Google takes a stand against fraudulent ads




  • Google removed 5.5 billion and restricted 6.9 billion fraudulent ads over the course of one year
  • The tech giant adjusted its policies to better respond to new threats
  • Monitoring the usage of your IP assets is crucial in the fight against fake ads




Google has published the newest edition of its annual Ad Safety Report. This document contains all relevant data Google had collected over the course of the previous year, as well as the company’s take on current and future trends in online ad safety.



Google ads in numbers

The previous year saw a rise in fraudulent ads. In 2023, Google removed 5.5 billion ads (up from 5.2 billion in 2022), restricted a further 6.9 billion of them (up from 4.3 billion), and suspended over 12.7 million advertiser accounts (a serious increase from the 6.7 million recorded in 2022).

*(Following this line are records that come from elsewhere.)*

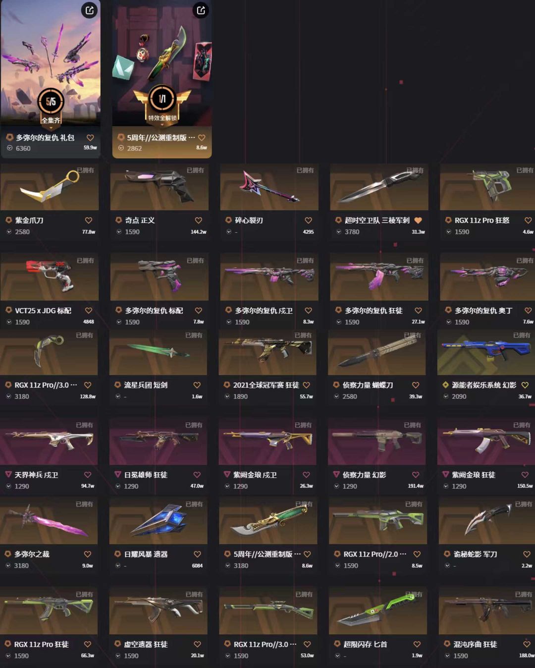Open the 5周年//公测重制版 bundle title
This screenshot has width=535, height=668.
pyautogui.click(x=161, y=138)
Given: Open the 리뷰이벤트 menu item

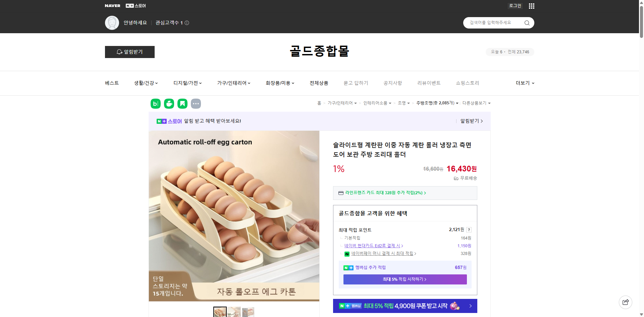Looking at the screenshot, I should click(x=429, y=83).
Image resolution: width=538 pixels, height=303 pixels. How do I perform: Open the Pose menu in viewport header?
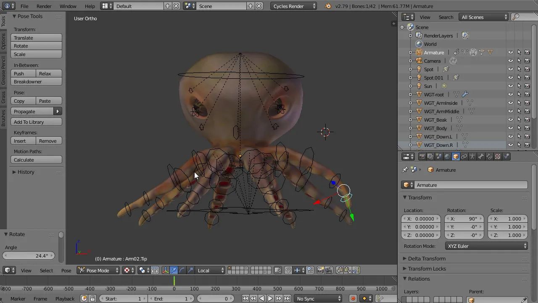click(x=66, y=270)
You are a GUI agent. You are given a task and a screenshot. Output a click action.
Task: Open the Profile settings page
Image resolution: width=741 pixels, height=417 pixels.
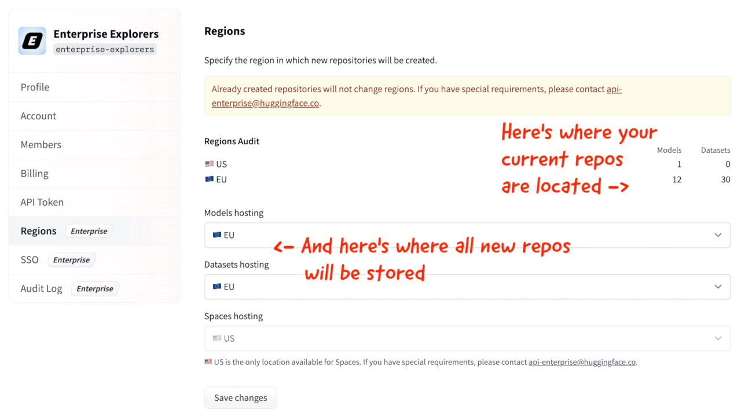[x=35, y=87]
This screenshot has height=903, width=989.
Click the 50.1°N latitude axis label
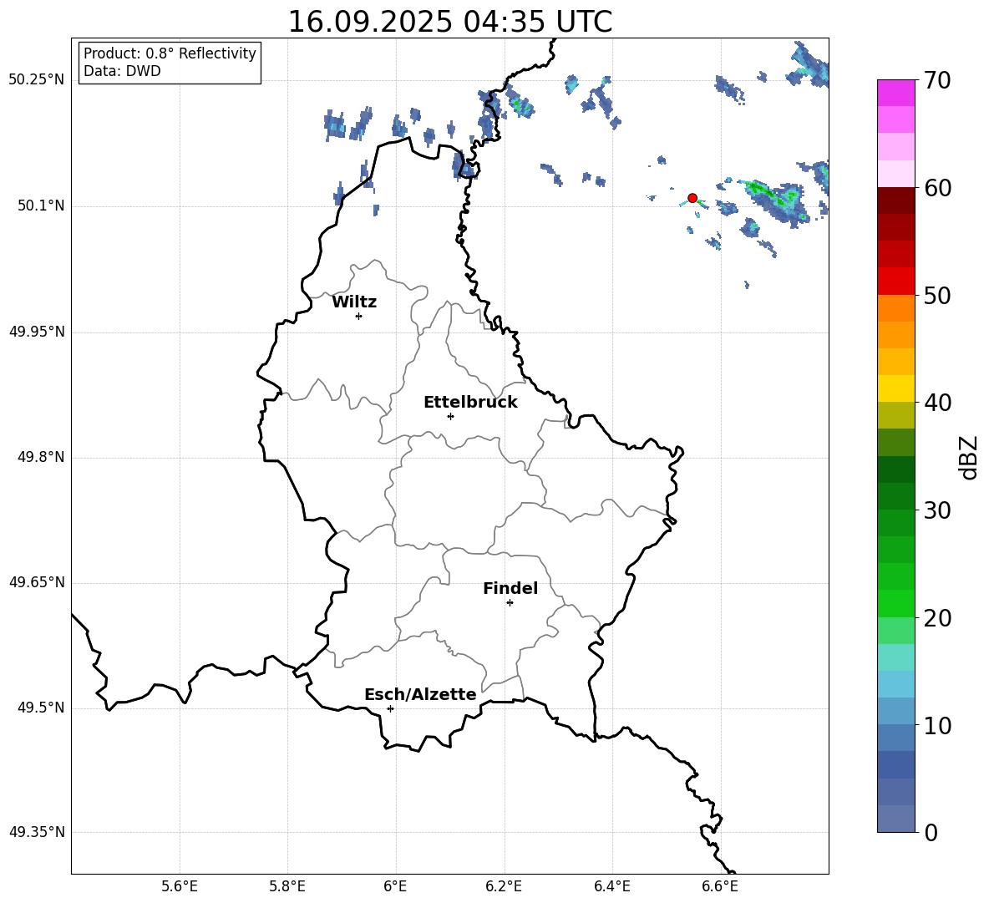tap(37, 206)
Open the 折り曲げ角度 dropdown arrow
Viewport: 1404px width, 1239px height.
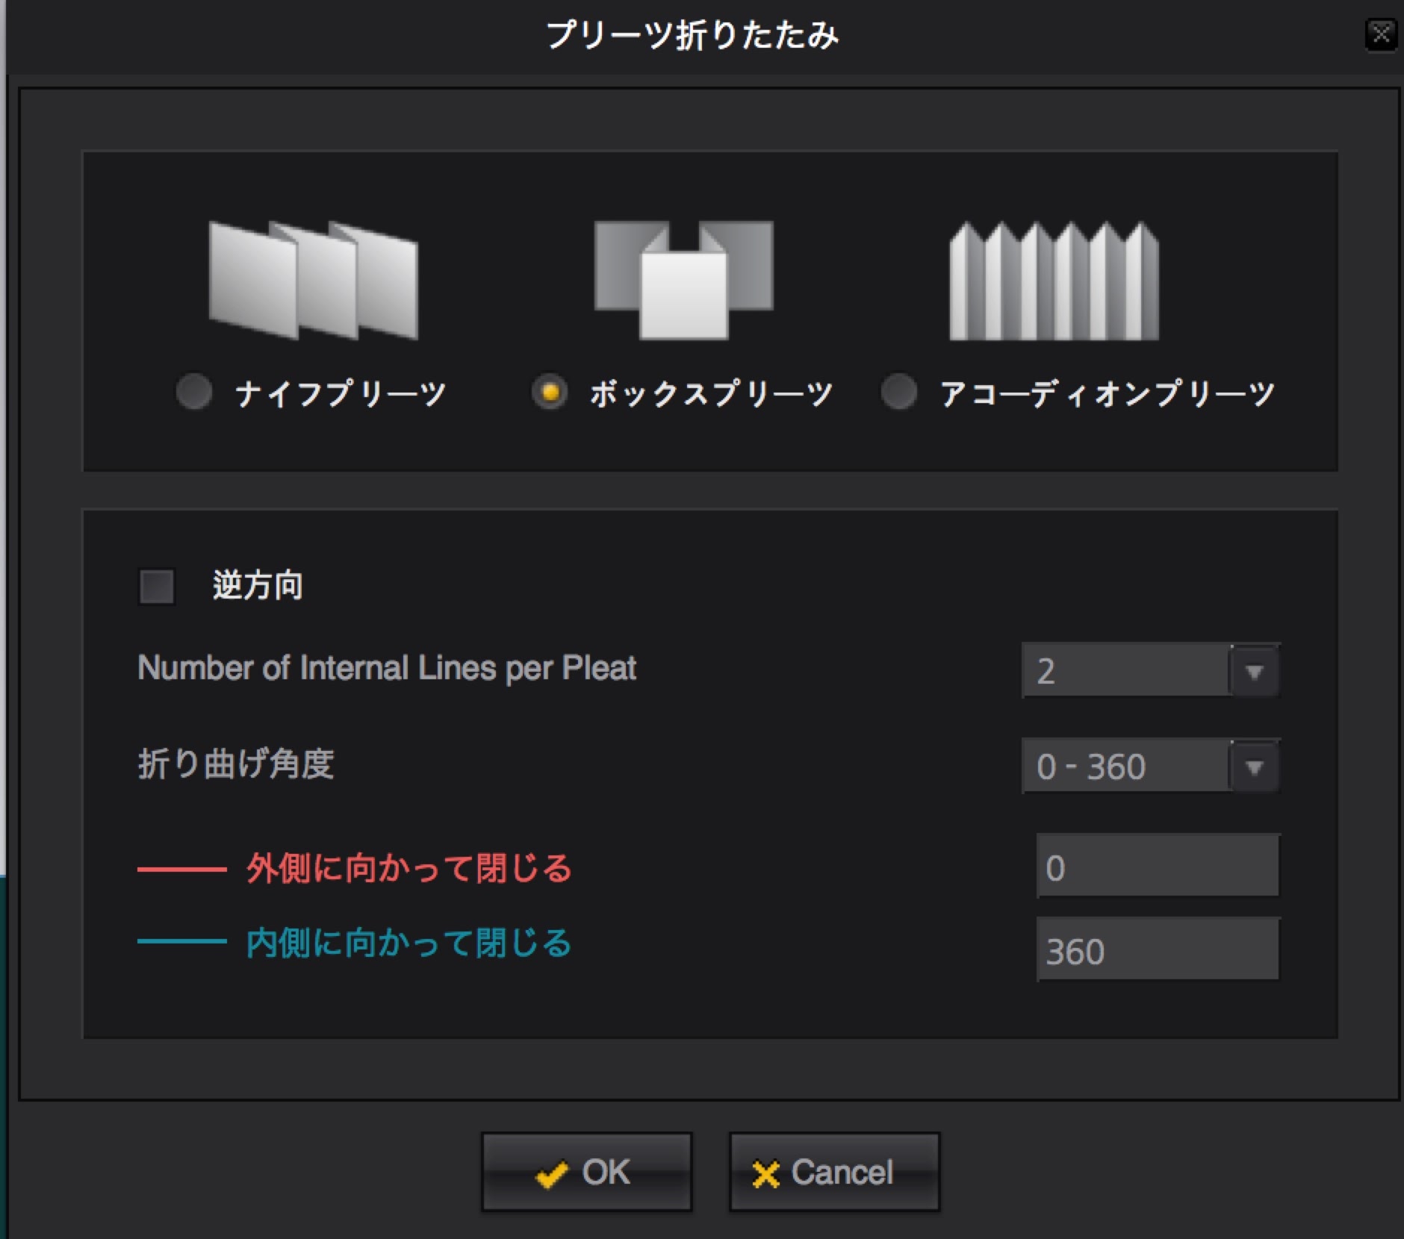coord(1254,767)
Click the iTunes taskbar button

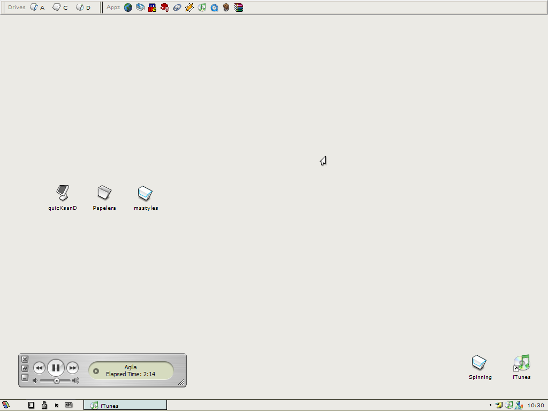coord(125,405)
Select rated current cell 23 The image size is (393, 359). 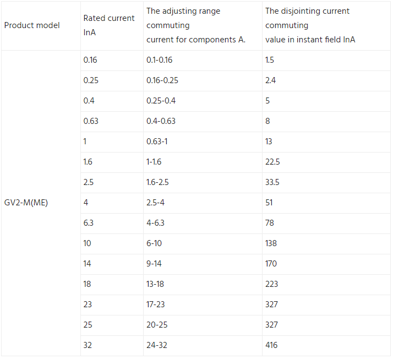coord(112,305)
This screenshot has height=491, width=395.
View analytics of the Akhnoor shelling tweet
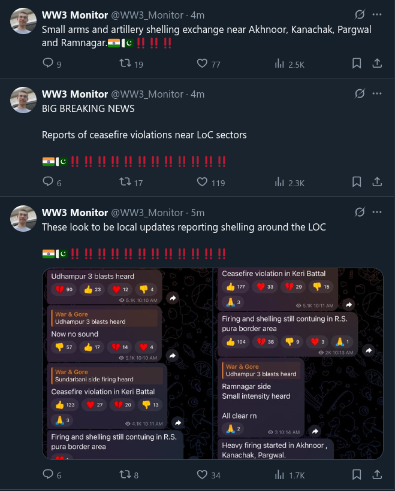coord(279,64)
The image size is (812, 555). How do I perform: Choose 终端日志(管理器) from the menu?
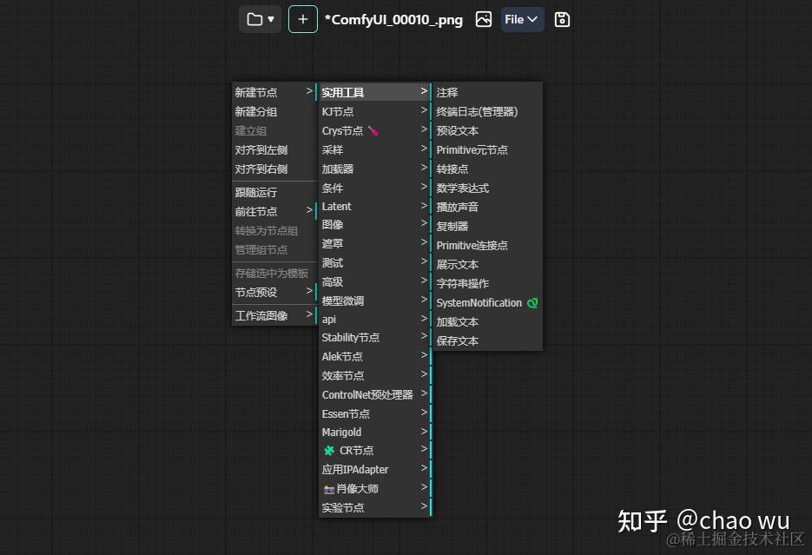coord(477,111)
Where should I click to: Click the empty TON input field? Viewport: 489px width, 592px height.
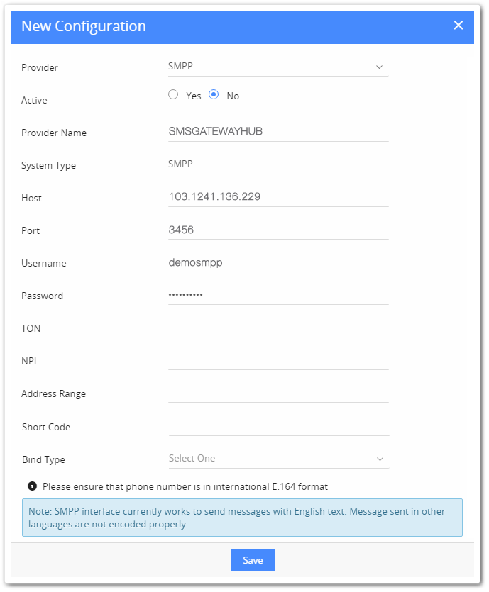[x=278, y=327]
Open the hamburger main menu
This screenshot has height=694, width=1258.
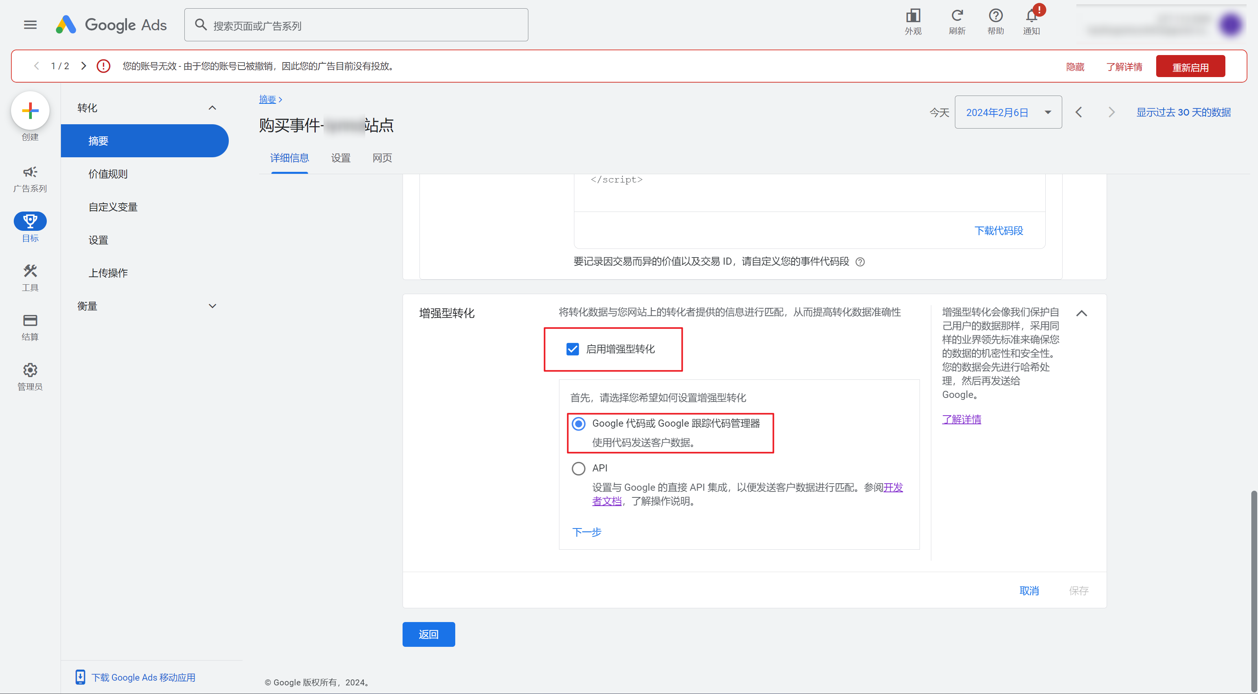[x=30, y=25]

Graphic created by globaleyez, which shows the key figures for Google’s fight against fraudulent ads in 2023

Graphic created by globaleyez, which shows the key figures for Google’s fight against fraudulent ads in 2023


The 5.5 billion removed ads corresponds to an average of 9,000 ad removals per minute, an impressive feat for Google’s Ad Privacy and Safety Team. Based on the number and characteristics of intercepted ads, Google has named generative AI the most important emerging trend in advertising technology.


Like any other major technological advancement, generative AI provides both challenges and opportunities for advertisers and regulators alike. Google’s Ad Safety Team intends to maximise generative (or gen) AI’s advantages to speed up its enforcement processes (more on that below).



New ad safety guidelines

Google has updated its advertising policies to incorporate and effectively respond to emerging trends and the latest challenges.



Limited Ads Serving

Launched in November 2023, the Limited Ads Serving policy aims to curb the number of confusing and/or misleading ads. In practice, this means that Google may restrict the reach of new advertisers on the platform for a limited time and in limited scenarios. The company refers to this as a “get-to-know-you” period that allows new advertisers to build a track record and establish trust with their customers and business partners.


The Limited Ads Serving policy usually kicks in in cases where no clear connection can be established between the advertiser and the brand/product in question. Since this description definitely includes fraudulent sellers advertising IP infringing products, we online brand protection experts warmly welcome this policy.


However, it may also lead to the unfair treatment of new and inexperienced vendors who are fully authorised to sell a product. To minimise this impact, Google offers tips for well-intentioned advertisers, like pinning their domain to the title of the ad.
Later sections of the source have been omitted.